Was nämlich allein vom früheren Versorgungsmonopol übriggeblieben ist, ist die Verantwortung der Netzbetreiber für die Leitungen, also dafür, daß der Strom fließen kann. Nicht, daß auch wirklich welcher vorhanden ist. Sture Larsson von Svenska Kraftnät, das die großen Überlandleitungen betreibt und die lokalen Stromverteiler beliefert: „Wir haben nur eine Verantwortung, daß die Leitungen und Transformatorstationen in Ordnung sind. Legen die Stromproduzenten Kraftwerke still, sind wir machtlos. Wir können sie weder zur Produktion, noch zum Import von Strom zwingen.“
„Strom ist zu wichtig für eine Gesellschaft, ihn allein als Handelsware zu betrachten“, warnt Åke Pettersson. Auch wenn Kraftwerke jetzt nur stillgelegt und nicht abgerissen werden, besteht laut Pettersson die Gefahr, daß sie als Reserveteillager mißbraucht werden. Die Konzerne rechnen selbst damit, daß es schon jetzt zwischen einem halben und einem Jahr dauert, ein stillgelegtes Werk wieder anzufahren. Steht ein Kraftwerk länger still, kann es ganz unmöglich werden.
Pettersson spricht natürlich in eigener Sache. Die Stromproduzenten hätten gar nichts dagegen, ihre jetzigen Reservekraftwerke betriebsbereit zu halten – sofern sie dafür bezahlt werden.
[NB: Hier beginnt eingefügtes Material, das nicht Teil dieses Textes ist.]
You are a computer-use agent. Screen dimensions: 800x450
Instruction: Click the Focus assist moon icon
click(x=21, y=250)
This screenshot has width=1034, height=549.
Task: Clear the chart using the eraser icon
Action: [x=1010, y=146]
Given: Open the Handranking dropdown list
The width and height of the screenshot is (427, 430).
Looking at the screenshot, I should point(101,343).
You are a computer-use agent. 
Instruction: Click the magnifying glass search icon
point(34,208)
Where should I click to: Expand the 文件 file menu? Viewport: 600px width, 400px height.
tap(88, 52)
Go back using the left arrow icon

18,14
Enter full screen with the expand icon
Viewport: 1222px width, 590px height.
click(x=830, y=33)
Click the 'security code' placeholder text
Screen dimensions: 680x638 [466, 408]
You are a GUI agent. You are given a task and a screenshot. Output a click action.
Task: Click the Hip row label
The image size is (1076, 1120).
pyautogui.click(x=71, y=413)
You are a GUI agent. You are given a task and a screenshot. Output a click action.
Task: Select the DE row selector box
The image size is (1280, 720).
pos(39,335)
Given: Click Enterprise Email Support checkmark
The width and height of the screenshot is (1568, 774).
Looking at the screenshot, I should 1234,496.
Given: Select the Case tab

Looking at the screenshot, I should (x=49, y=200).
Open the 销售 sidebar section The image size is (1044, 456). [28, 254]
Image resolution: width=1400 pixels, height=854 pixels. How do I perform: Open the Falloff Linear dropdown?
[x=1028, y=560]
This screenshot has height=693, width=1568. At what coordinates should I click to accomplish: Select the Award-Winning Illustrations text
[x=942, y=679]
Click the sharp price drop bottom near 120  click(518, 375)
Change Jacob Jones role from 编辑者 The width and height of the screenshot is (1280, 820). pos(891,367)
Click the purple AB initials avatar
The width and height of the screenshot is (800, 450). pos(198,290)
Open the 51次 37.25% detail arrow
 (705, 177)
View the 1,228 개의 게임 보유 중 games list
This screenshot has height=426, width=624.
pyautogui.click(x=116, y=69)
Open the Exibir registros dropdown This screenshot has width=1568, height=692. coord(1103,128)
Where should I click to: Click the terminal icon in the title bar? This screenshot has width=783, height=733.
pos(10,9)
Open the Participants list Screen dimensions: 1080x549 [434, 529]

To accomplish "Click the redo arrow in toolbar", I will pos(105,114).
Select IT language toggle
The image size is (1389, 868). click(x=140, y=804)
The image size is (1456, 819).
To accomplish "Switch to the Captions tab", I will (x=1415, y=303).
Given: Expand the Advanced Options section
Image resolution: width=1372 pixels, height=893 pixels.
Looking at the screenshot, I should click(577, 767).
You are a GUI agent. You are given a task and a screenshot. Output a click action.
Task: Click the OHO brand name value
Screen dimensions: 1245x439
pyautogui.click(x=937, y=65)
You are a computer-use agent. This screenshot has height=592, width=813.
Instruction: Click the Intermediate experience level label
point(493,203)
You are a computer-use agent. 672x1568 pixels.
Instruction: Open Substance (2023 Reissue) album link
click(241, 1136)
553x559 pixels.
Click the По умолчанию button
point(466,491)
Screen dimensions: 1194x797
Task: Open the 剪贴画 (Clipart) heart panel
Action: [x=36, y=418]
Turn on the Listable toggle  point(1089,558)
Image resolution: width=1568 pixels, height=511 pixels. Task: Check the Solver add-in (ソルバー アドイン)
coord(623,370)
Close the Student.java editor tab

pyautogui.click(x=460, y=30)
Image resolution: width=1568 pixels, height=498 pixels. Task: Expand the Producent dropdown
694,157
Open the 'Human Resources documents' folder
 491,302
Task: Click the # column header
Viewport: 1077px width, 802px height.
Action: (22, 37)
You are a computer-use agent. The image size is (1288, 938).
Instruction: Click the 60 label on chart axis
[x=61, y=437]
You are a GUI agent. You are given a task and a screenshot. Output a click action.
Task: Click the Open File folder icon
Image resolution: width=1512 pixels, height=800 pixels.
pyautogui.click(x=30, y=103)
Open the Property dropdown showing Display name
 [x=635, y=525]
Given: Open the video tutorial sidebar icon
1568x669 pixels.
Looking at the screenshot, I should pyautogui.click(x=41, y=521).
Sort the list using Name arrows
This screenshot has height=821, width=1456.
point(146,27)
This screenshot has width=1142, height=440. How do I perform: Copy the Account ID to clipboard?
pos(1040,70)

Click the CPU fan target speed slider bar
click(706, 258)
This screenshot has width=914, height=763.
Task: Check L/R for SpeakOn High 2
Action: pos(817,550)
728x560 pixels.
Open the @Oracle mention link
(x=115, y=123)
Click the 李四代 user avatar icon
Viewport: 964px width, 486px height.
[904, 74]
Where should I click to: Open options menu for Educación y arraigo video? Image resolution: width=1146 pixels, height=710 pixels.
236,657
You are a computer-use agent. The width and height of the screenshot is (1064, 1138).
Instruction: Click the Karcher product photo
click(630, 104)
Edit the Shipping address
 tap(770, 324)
Zumindest müßte es aus Wettbewerbsgründen gleiche Verantwortung für die Bereithaltung von Reservekapazität für alle geben, angesichts eines übernationalen freien Strommarkts im übrigen natürlich auch europaweit.
In Stockholm beginnt die Politik erst, sich mit dem Problem zu beschäftigen. Es gibt zwar aus allen Nachbarländern Zahlen über die Entwicklung der dortigen Produktionskapazität. Doch sagt das gar nichts darüber aus, ob man von dort konkret am 6. Februar 2001, wenn in Europa ein Rußlandhoch mit 20 Grand minus zugeschlagen hat, Überschußstrom beziehen kann.
„Wir müssen sehen, daß auch Norwegen keine Überschußenergie mehr hat und man in Finnland und Dänemark Kohlekraftwerke stillegen will“, mahnt Margarete Bergström, die gerade im Auftrag der Stockholmer Regierung erste Fakten zum Thema sammelt. „Irgendwie scheinen sich alle auf die anderen zu verlassen.“ Unterdessen spricht aber einiges dafür, daß sich die Regierungen in Stockholm, Oslo und anderswo bald veranlaßt sehen könnten, einen Teil der Marktliberalisierung rückgängig zu machen.